Frauen
Agency (Handlungsmacht)
Friedensprozess
Dekolonialismus
Mit «Frauen» meinen wir Menschen, die sich als weiblich identifizieren, einschliesslich trans, inter und cis Frauen. Darüber hinaus betonen wir die Notwendigkeit, die Stimmen und Erfahrungen von Menschen einzubeziehen, die als Frauen sozialisiert wurden oder gelegentlich als Frauen wahrgenommen werden, wie z. B. trans Männer, nicht-binäre und agender Personen.
«Handlungsmacht» (Englisch: agency) bezeichnet die menschliche Fähigkeit, zu handeln und selbst zu entscheiden, welche Massnahmen ergriffen werden, um Veränderungen herbeizuführen. Wir verwenden den Begriff «kreative Handlungsmacht», um die Fähigkeit zu beschreiben, sich gegen konventionelle Geschlechtergrenzen zu stellen, gesellschaftlich zugewiesene Rollen von Frauen oder Männern in Frage zu stellen und neue Möglichkeiten der Teilhabe zu schaffen. Mit dem Begriff «kreative Handlungsmacht» wollen wir die innovativen Wege hervorheben, auf denen Frauen (und Männer) gesellschaftliche Normen verändern.
Quellen: Anthony Giddens, The Constitution of Society; Cambridge Dictionary; Annika Björkdahl and Johanna Mannergren Selimovic, Gendering Agency in Transitional Justice (2015)

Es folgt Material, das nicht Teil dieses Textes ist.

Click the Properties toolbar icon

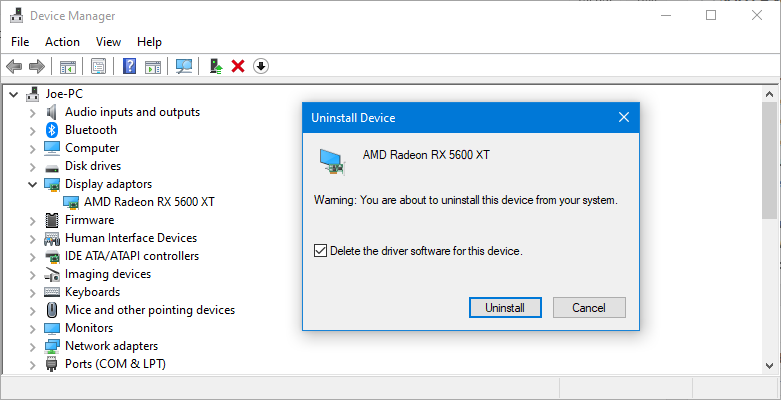click(x=98, y=66)
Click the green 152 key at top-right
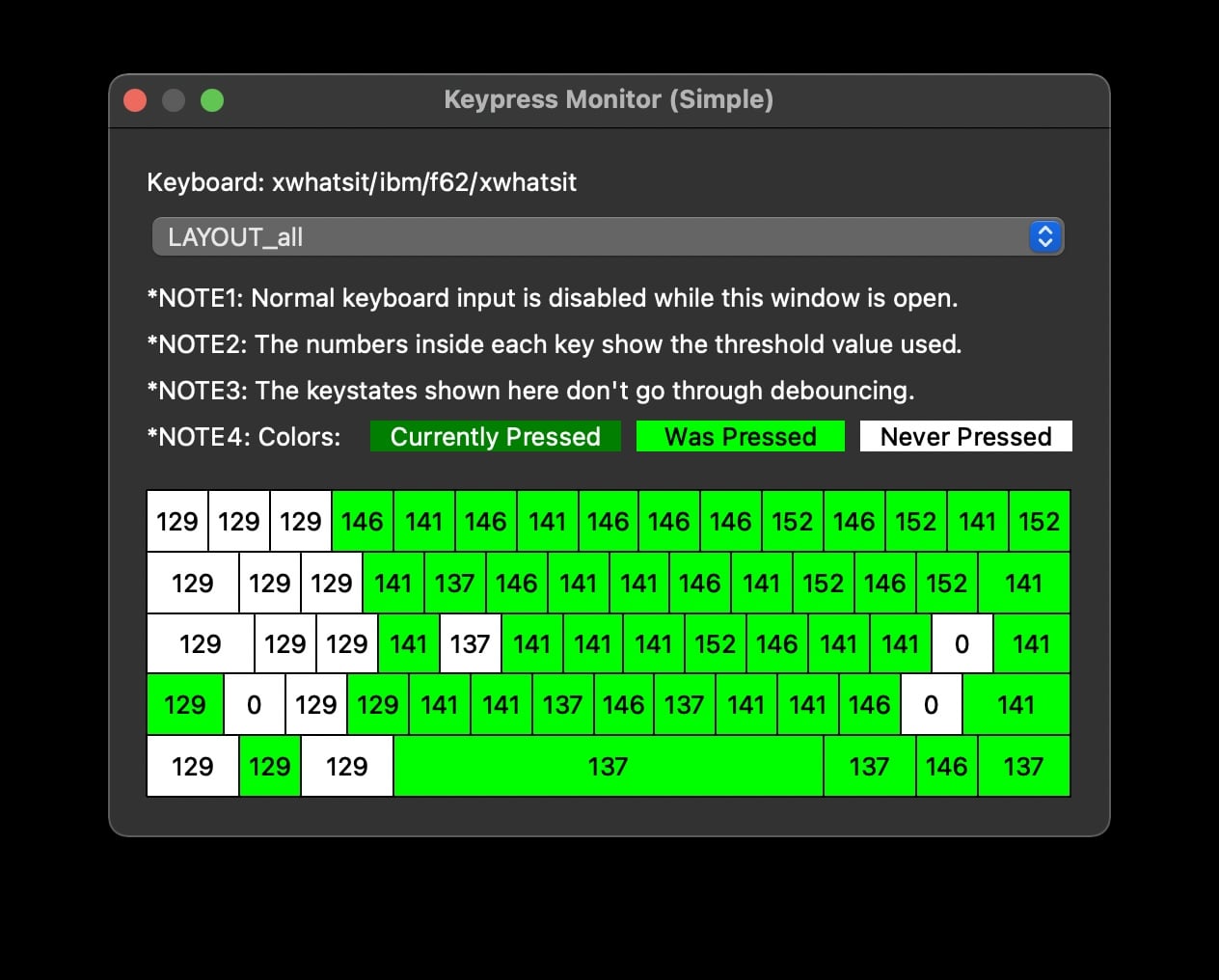 (x=1040, y=521)
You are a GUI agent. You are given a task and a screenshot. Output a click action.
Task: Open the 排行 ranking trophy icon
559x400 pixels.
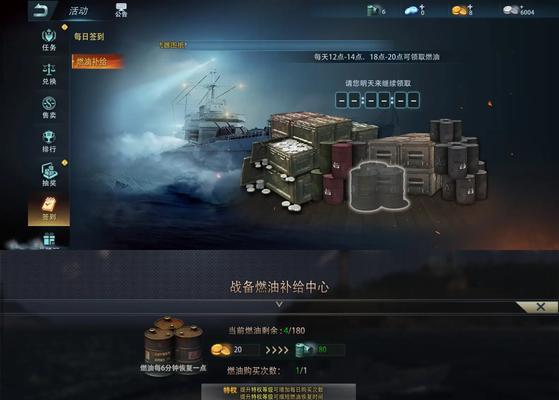(49, 142)
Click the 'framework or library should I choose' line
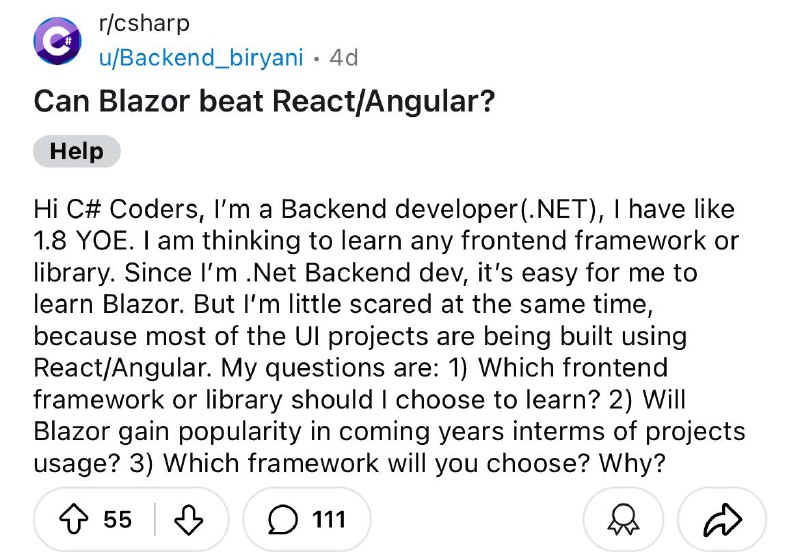Image resolution: width=800 pixels, height=559 pixels. click(360, 399)
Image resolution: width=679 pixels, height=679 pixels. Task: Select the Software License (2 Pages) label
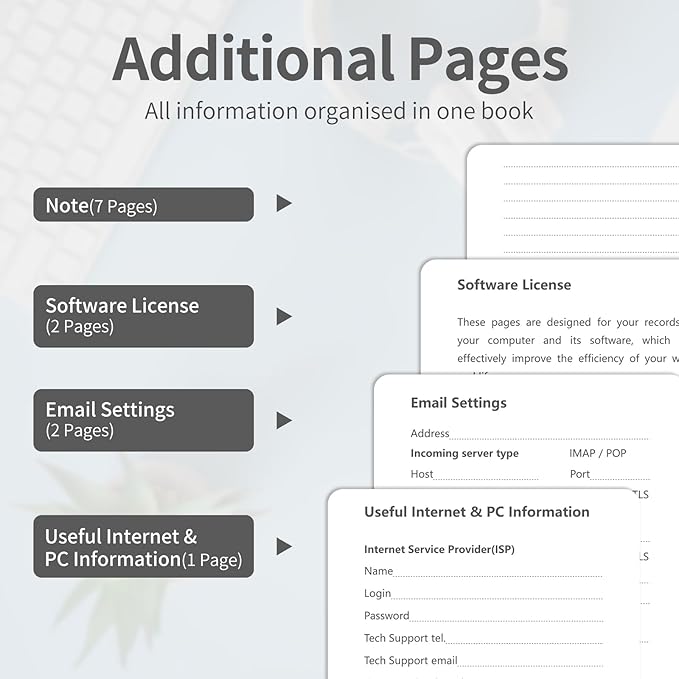[x=143, y=316]
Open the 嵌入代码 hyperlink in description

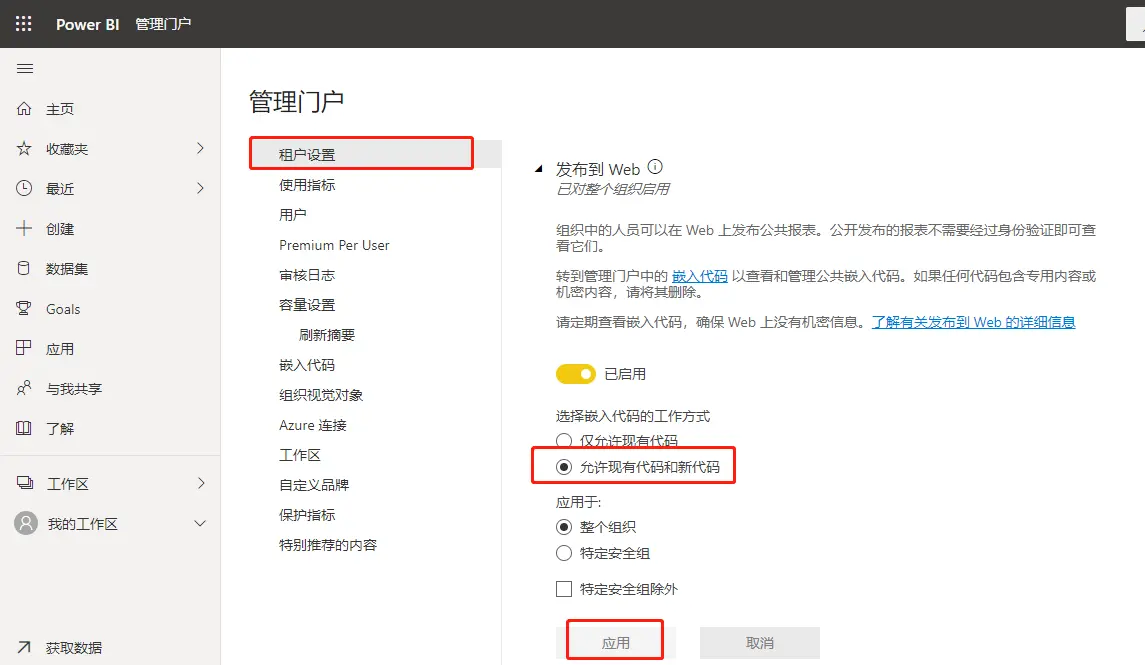[x=700, y=276]
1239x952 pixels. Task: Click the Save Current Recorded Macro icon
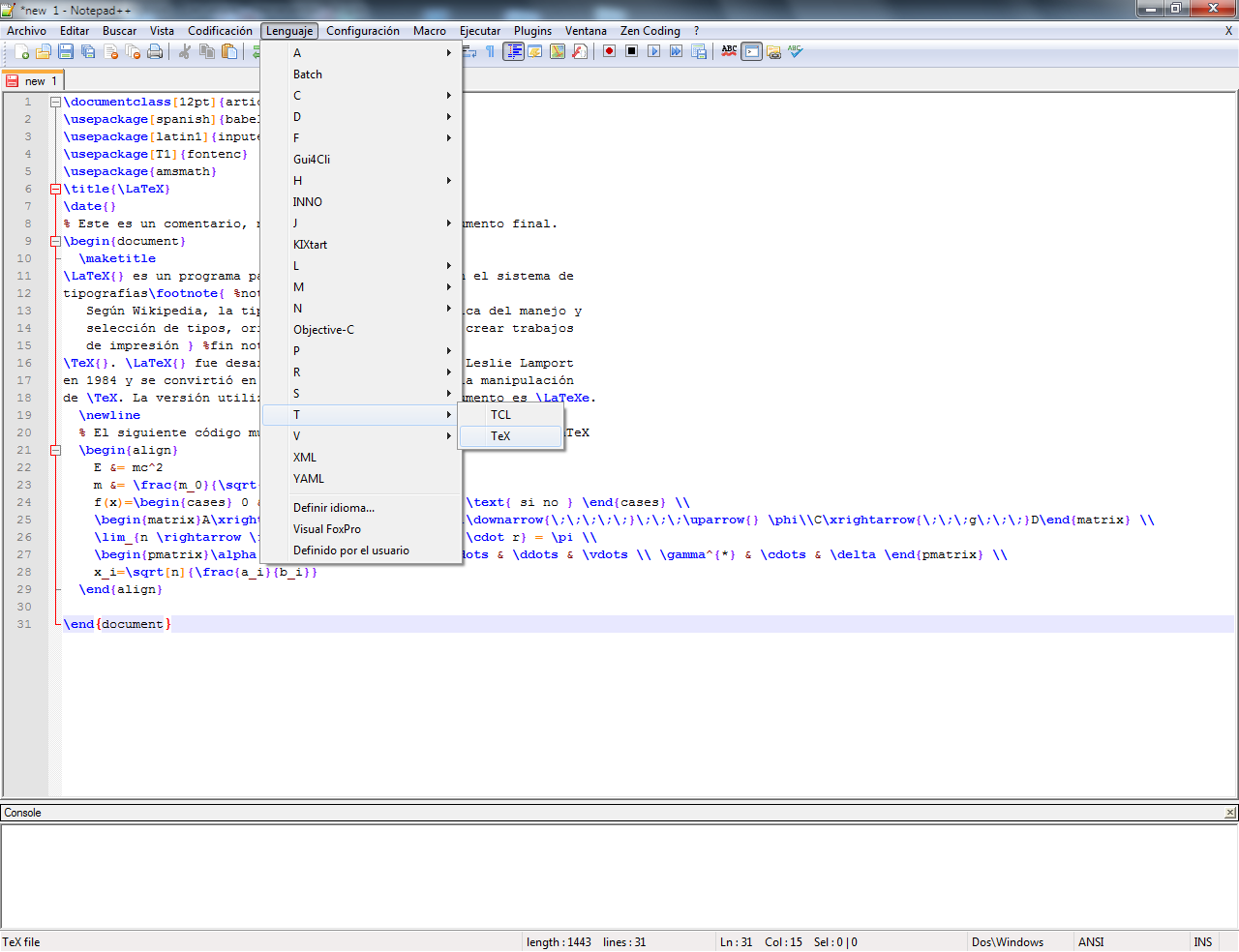pyautogui.click(x=697, y=51)
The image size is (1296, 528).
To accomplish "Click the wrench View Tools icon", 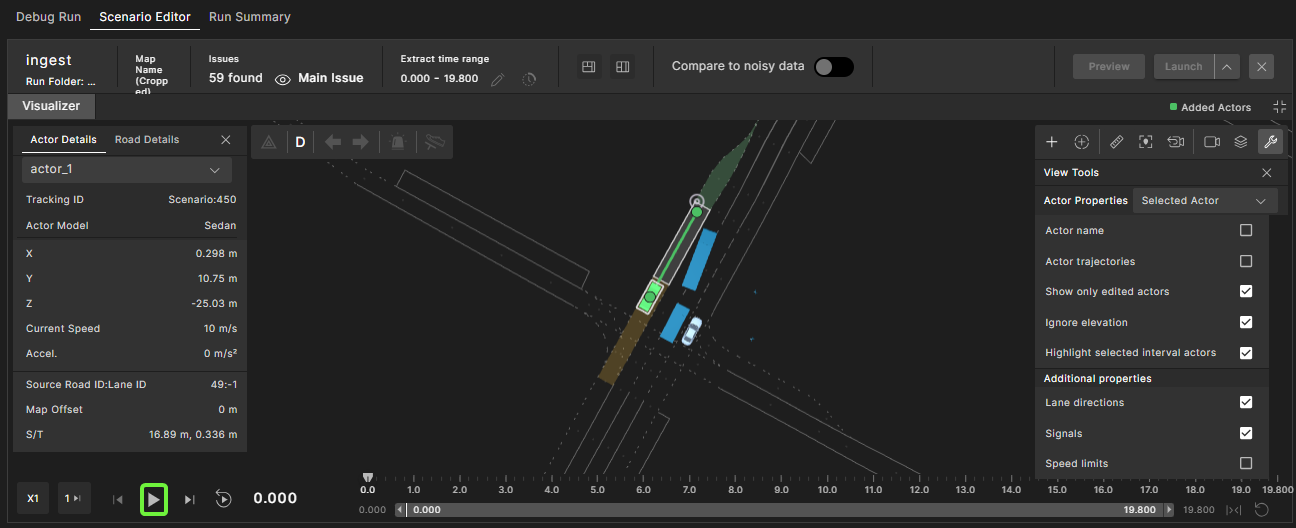I will 1269,142.
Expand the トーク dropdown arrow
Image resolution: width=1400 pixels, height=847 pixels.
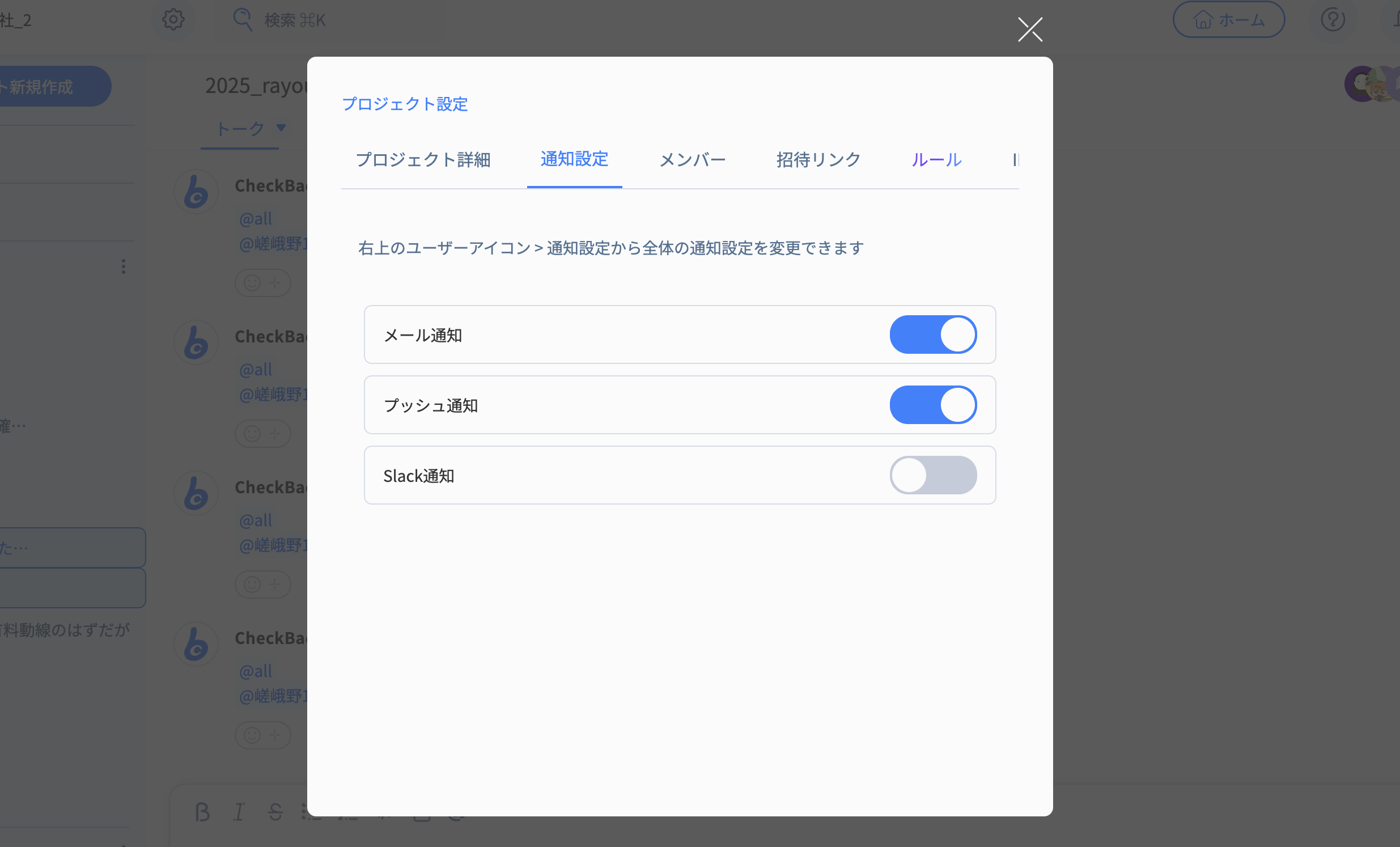pos(281,128)
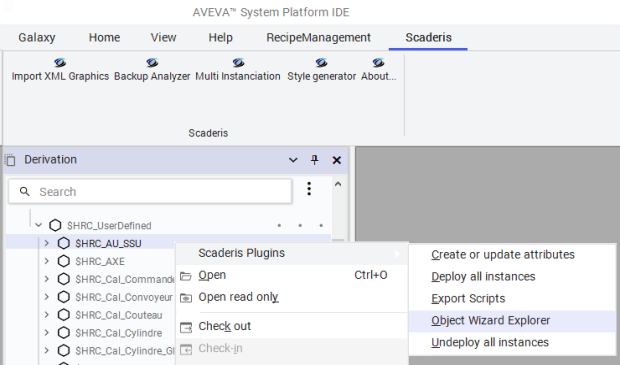The width and height of the screenshot is (620, 365).
Task: Open the Style generator tool
Action: click(x=321, y=70)
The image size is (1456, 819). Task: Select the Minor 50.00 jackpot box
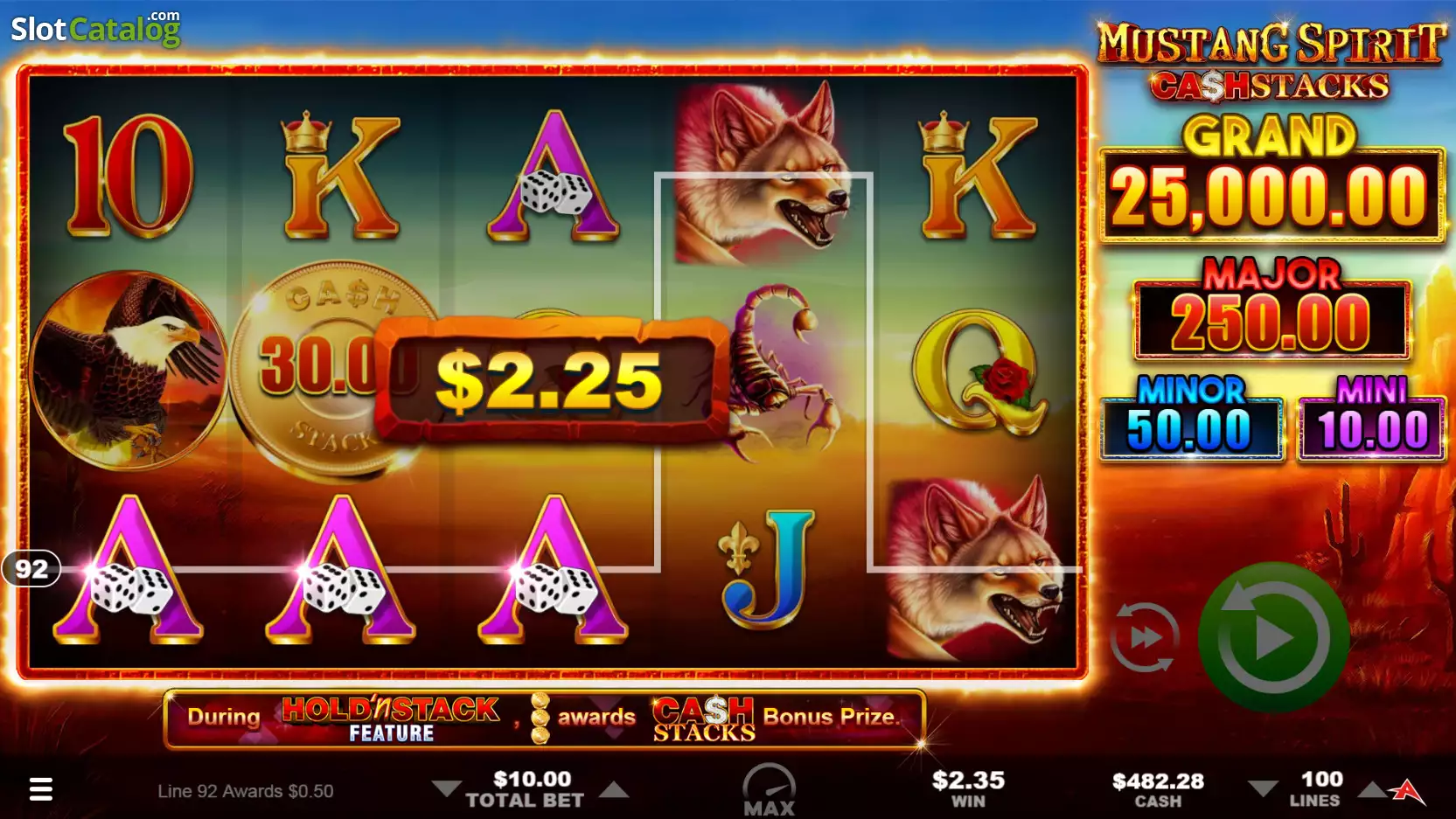[x=1191, y=419]
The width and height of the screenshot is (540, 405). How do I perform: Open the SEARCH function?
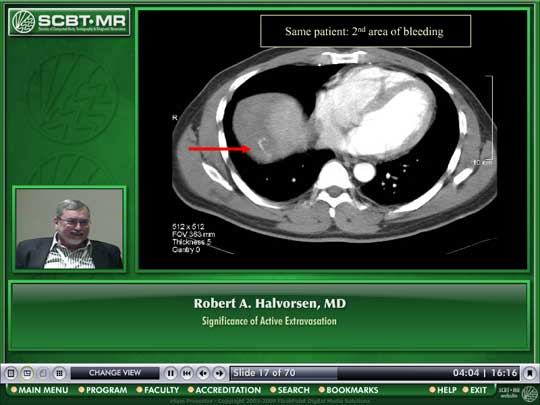click(290, 390)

Ein Friedensprozess ist die Zusammenführung aller Schritte, Initiativen und Massnahmen der formellen und informellen Friedensförderung, die einen transformativen Strukturwandel anstreben, indem sie die Ursachen von Konflikten und Gewalt vor, während und nach bewaffneten Konflikten angehen. Ein Friedensprozess verläuft selten linear, sondern in Etappen oder Phasen, die sich oft überschneiden, ohne übersichtlichen Zeitplan. Ein Friedensprozess ist vielmehr ein Puzzle aus mehreren aufeinanderfolgenden kleinen Schritten als der grosse, minutiös durchgeplante Versuch einen Konflikt gemäss Handbuch zu beenden. Er kann in jeder Phase – auch nach der Unterzeichnung eines Friedensabkommens – aus dem Ruder laufen und Rückschritte erleiden.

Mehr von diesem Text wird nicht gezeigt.